- _Written problem_
Count the lines of the data below that contain the string "width", with case counting, and reply with the number alone.

- _Records to use_
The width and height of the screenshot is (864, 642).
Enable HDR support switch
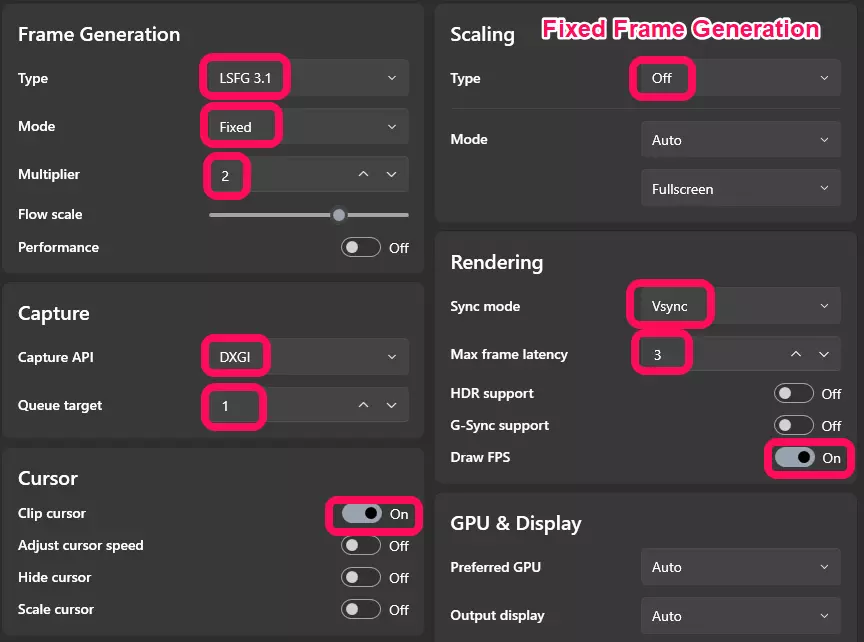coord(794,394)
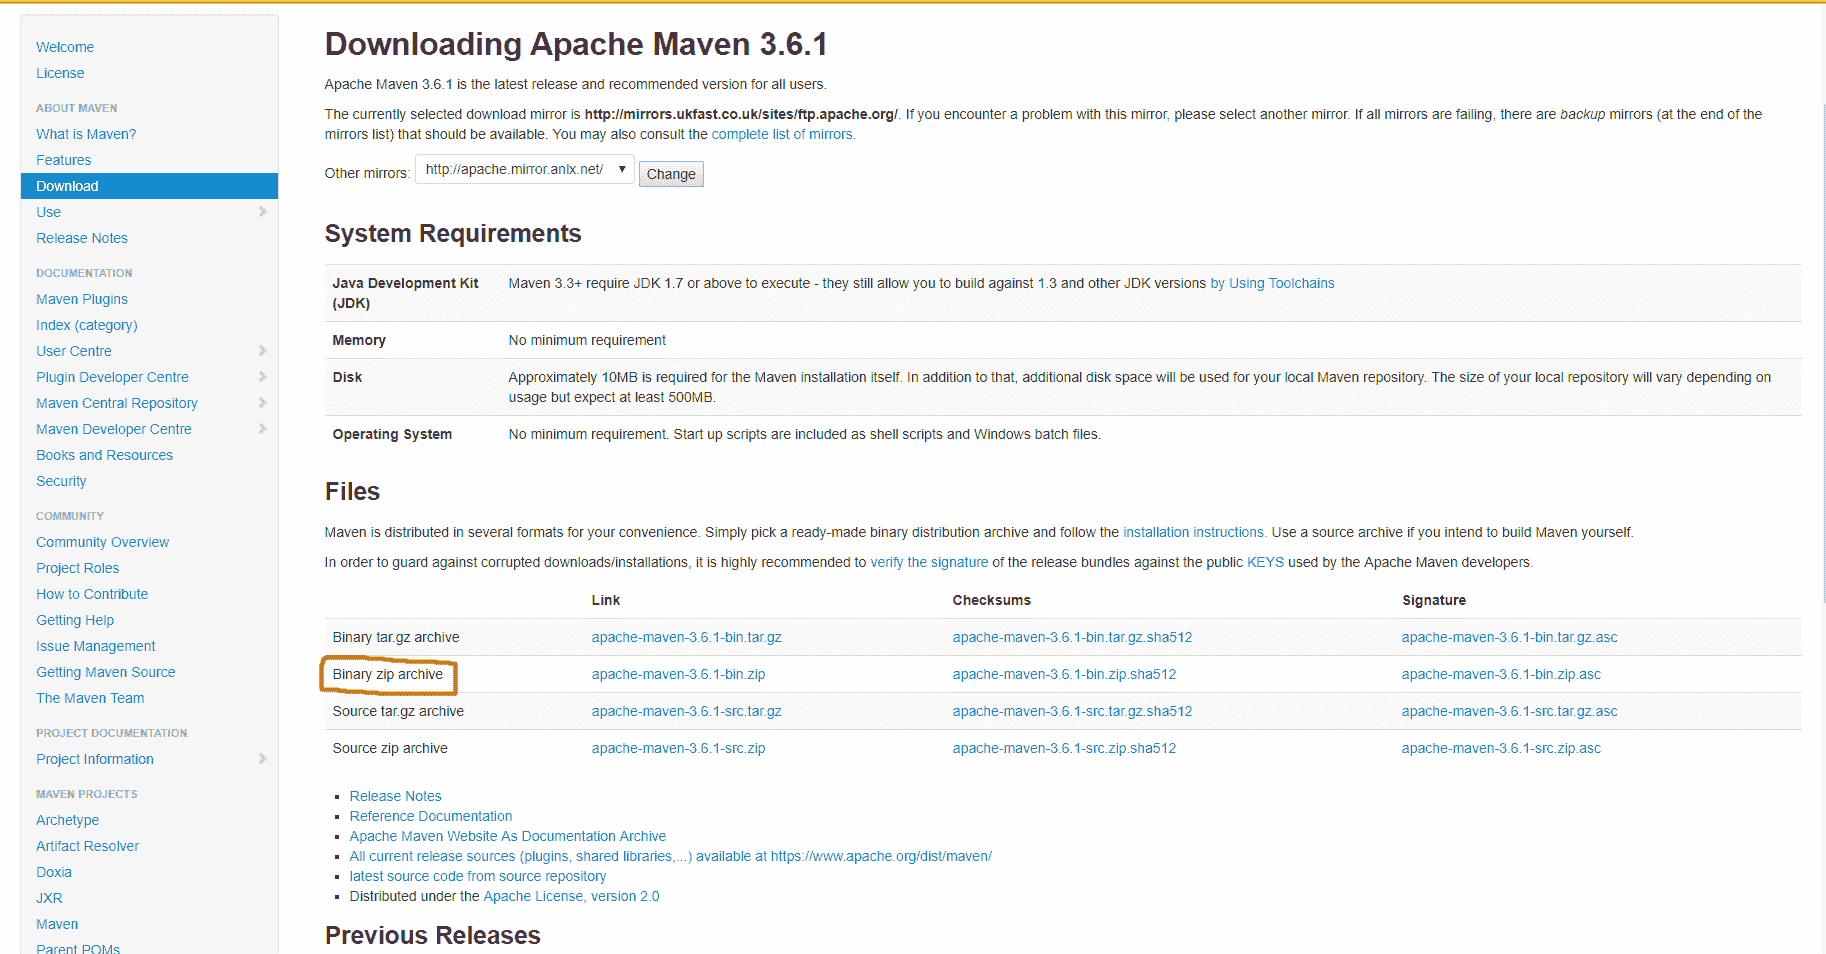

==

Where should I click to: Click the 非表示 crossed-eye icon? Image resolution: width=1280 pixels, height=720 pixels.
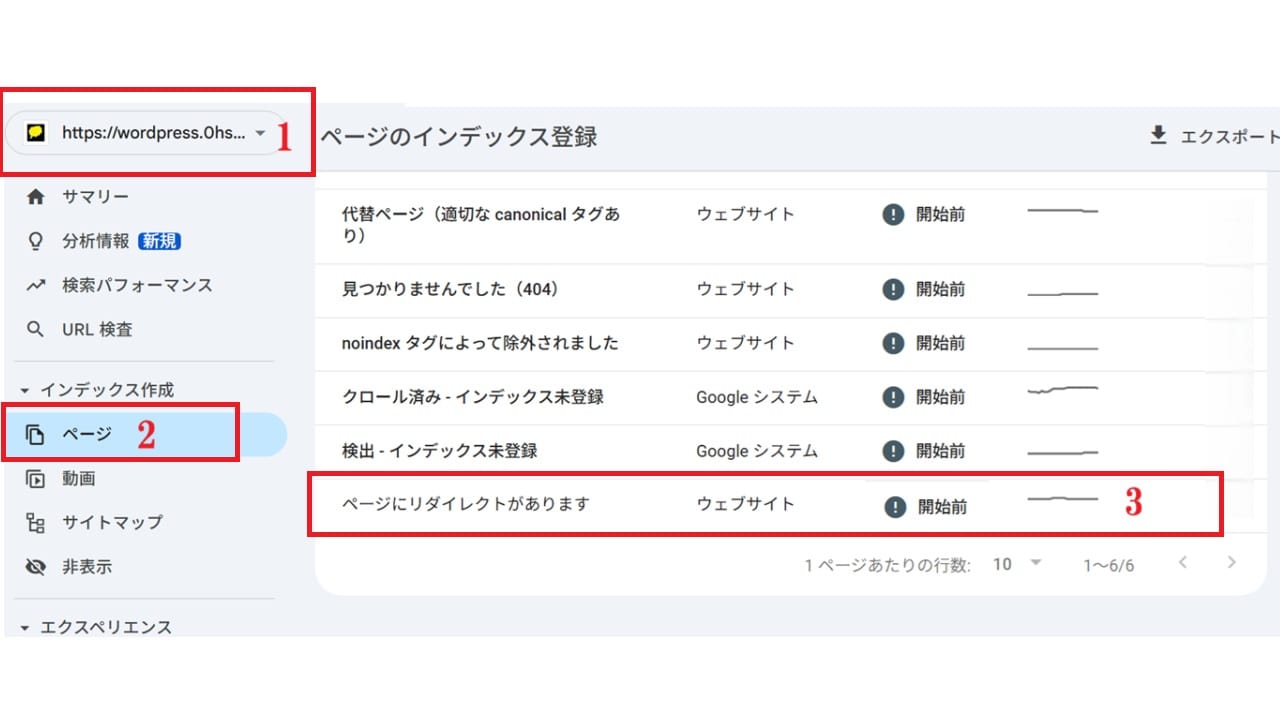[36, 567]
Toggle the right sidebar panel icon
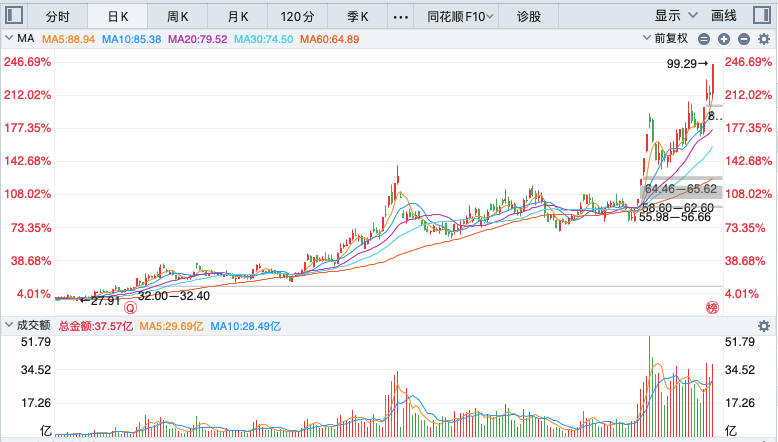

--

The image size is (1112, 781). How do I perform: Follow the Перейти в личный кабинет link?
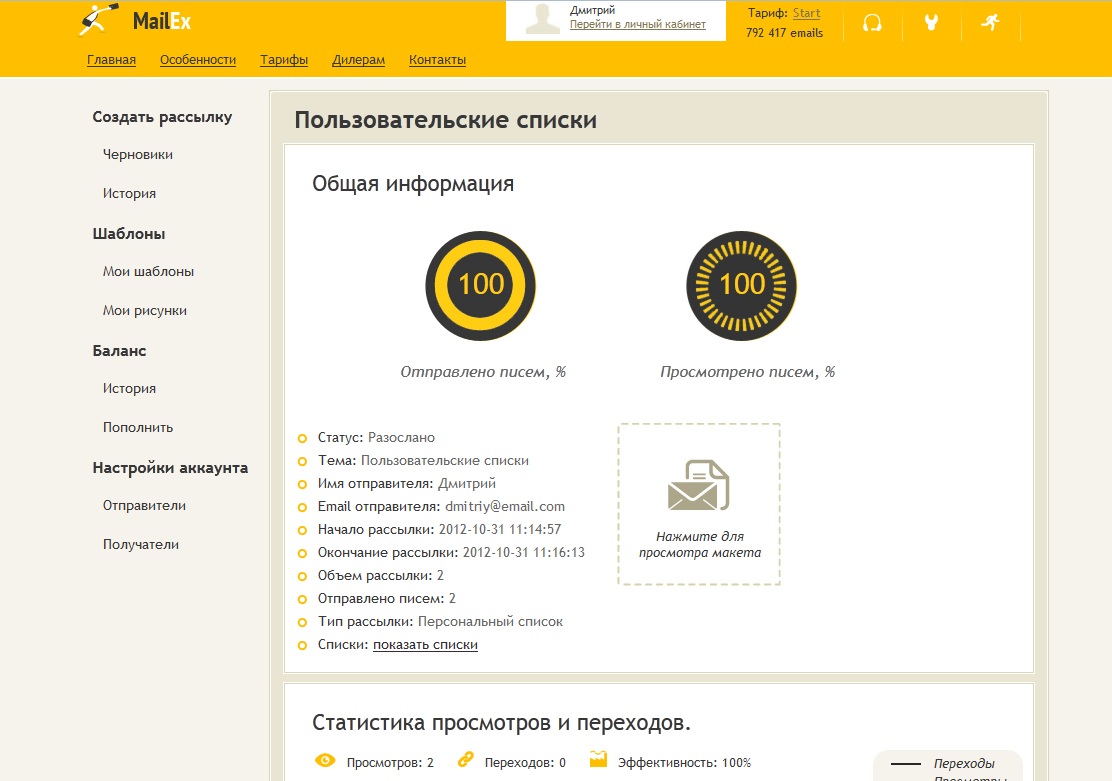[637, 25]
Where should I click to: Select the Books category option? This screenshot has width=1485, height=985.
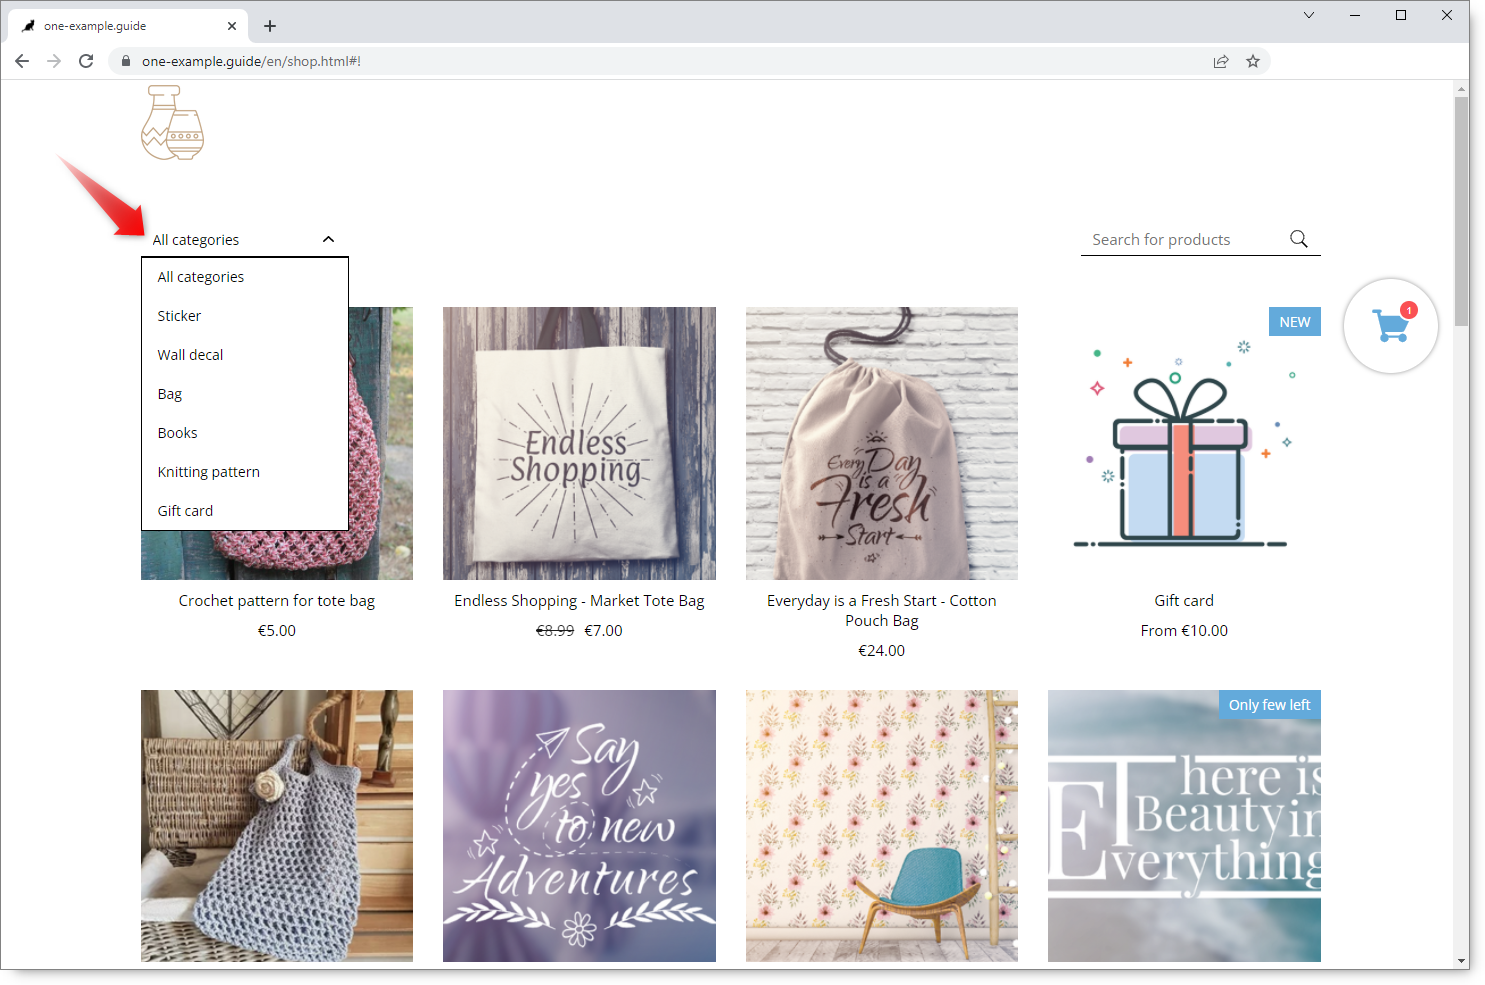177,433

- _Response to this task_
3